Cyber resiliency is the ability of an organization to continue operating despite cyberattacks and disruptions. It goes beyond just recovering from an attack and instead focuses on maintaining normal operations, even in the face of compromise. This concept is gaining increasing attention and interest as businesses realize the importance of being able to withstand and quickly recover from cyber incidents.
One example of the need for cyber resiliency is the ransomware attack on Colonial Pipeline in May 2021. While the company was able to recover by paying the ransom, it had to shut down its main business function of moving fuel through pipelines to contain the damage. This decision showed a lack of cyber resiliency, as the company was unable to maintain business as usual despite the attack.
The importance of cyber resiliency is recognized by various organizations and government bodies. The President’s Council of Advisors on Science and Technology (PCAST) in the US initiated a working group on cyber-physical resilience in 2023. They emphasized the need for a different approach that assumes attacks and failures will always happen and focuses on being resilient in the face of these events. Similarly, the European Union has proposed a Cyber Resilience Act to establish cybersecurity requirements for products in the EU market.
There is also growing awareness among enterprise executives about the importance of cyber resiliency. A report from Accenture found that while the majority of CEOs recognize the importance of cybersecurity, many lack confidence in their organization’s ability to prevent or minimize damage from cyberattacks. Only a small percentage of CEOs are leading on cybersecurity resilience, highlighting the need for improvement in this area.

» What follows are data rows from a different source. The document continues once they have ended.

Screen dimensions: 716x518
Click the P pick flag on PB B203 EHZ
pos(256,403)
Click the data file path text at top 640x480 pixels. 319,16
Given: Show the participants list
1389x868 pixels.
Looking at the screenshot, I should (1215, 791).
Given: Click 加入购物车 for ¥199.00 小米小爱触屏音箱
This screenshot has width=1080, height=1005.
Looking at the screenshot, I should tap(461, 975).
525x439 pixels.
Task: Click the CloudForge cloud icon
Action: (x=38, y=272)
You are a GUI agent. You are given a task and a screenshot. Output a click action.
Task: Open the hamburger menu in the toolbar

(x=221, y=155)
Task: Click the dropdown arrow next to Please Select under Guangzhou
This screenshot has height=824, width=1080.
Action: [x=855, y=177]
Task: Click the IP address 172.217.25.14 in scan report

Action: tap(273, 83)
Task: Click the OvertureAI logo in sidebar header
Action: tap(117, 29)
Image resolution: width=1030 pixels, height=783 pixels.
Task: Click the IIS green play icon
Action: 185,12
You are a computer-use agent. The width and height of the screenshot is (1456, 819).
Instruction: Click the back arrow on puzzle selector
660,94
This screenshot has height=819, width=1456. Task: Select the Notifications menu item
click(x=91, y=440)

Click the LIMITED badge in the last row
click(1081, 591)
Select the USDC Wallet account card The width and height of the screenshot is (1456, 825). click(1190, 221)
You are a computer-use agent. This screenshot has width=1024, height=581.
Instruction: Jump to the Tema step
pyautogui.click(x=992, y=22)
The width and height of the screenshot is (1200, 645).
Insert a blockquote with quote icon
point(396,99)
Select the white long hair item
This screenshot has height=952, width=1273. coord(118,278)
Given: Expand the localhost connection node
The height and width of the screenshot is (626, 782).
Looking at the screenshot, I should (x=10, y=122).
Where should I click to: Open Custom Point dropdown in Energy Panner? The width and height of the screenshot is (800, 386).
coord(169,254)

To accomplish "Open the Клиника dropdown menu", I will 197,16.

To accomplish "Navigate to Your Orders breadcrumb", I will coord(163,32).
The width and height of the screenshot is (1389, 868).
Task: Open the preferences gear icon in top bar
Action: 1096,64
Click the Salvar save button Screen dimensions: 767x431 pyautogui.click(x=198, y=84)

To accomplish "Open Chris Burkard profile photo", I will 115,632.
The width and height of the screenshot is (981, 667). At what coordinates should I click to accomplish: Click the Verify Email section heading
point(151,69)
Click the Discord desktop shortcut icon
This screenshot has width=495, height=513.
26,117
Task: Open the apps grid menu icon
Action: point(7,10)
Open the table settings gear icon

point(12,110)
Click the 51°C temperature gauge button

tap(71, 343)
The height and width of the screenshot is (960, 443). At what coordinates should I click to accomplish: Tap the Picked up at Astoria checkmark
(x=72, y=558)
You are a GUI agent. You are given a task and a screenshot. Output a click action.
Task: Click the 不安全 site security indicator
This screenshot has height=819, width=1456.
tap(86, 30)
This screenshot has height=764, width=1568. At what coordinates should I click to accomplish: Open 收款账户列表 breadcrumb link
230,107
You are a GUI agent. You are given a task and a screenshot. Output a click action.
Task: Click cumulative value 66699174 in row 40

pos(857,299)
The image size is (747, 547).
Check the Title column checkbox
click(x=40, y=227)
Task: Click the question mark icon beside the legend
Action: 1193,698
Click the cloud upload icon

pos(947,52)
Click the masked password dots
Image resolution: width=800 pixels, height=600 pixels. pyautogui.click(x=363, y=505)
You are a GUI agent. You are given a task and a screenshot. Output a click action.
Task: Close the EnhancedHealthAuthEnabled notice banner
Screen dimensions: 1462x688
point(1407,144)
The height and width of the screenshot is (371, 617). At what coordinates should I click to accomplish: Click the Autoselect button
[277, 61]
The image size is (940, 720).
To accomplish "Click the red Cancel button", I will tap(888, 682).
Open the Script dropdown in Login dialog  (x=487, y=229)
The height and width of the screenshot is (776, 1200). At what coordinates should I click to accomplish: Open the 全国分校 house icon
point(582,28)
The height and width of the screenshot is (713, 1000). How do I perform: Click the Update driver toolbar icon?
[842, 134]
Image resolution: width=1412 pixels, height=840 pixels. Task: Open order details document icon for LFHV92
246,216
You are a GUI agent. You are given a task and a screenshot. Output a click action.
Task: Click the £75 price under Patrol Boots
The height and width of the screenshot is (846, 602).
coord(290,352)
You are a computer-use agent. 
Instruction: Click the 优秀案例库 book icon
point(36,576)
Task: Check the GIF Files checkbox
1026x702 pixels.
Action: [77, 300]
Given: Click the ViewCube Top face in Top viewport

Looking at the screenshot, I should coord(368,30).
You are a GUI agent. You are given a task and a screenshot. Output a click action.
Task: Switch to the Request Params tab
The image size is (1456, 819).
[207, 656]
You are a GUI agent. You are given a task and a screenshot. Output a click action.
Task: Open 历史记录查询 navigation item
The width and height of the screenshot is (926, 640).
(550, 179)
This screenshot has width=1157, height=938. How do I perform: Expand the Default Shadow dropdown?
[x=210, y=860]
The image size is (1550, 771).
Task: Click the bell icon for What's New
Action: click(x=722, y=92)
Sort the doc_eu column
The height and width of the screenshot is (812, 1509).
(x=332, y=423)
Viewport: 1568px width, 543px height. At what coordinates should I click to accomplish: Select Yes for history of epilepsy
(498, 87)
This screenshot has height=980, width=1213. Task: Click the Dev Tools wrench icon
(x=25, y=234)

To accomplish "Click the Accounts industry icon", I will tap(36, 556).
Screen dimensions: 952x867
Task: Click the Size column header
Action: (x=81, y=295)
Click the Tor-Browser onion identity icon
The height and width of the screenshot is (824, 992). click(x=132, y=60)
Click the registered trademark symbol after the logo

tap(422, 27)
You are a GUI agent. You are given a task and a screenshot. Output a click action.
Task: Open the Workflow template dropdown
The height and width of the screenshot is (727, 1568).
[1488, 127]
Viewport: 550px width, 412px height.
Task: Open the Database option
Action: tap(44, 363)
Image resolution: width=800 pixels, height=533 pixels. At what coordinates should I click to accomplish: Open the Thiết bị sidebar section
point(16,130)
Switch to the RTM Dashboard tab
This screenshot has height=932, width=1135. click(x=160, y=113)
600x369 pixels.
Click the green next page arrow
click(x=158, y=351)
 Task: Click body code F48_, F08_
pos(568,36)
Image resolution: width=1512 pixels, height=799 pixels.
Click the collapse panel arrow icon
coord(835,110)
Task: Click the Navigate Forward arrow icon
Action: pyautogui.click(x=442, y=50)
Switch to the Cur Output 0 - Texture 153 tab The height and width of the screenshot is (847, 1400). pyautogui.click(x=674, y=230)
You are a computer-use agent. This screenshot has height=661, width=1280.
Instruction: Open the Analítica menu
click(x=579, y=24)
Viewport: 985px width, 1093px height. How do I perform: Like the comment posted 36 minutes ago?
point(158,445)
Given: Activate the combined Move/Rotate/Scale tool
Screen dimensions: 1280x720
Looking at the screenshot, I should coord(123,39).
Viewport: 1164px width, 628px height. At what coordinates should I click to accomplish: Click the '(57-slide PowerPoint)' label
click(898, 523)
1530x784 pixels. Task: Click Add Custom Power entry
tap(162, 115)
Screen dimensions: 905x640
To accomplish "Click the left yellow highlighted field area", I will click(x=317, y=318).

Measuring cyber resiliency is a challenge, but there are frameworks and assessment tools available to help organizations evaluate their level of resilience. MITRE’s Cyber Resiliency Engineering Framework (CREF) and NIST’s publication 800-160 v2 are examples of such resources. These tools enable organizations to set goals, assess their capabilities, and develop strategies to improve resilience. Commercial products are also available for assessing and measuring cyber resiliency.
However, it is important to note that these frameworks and assessments are not meant to be used as a check-the-box exercise. They should prompt CISOs and executives to evaluate whether their organization can anticipate and withstand attacks with the right controls and capabilities. Cyber resiliency requires a layered defense, with a focus on people, processes, and technology, as well as proper governance and services.
In addition to using frameworks and assessments, organizations can also conduct tabletop drills and red-team exercises to test their resiliency. These exercises simulate cyber incidents and allow organizations to identify weaknesses and areas for improvement. Regularly repeating these drills can track the progress of the organization’s cybersecurity program and its impact on resiliency.
Ultimately, cyber resiliency requires a holistic and proactive approach to cybersecurity. It involves establishing a strong foundation of security controls, understanding the organization’s risk tolerance, and continuously improving incident response capabilities. By prioritizing cyber resiliency, organizations can ensure that they can “take a licking and keep on ticking” in the face of cyberattacks and disruptions.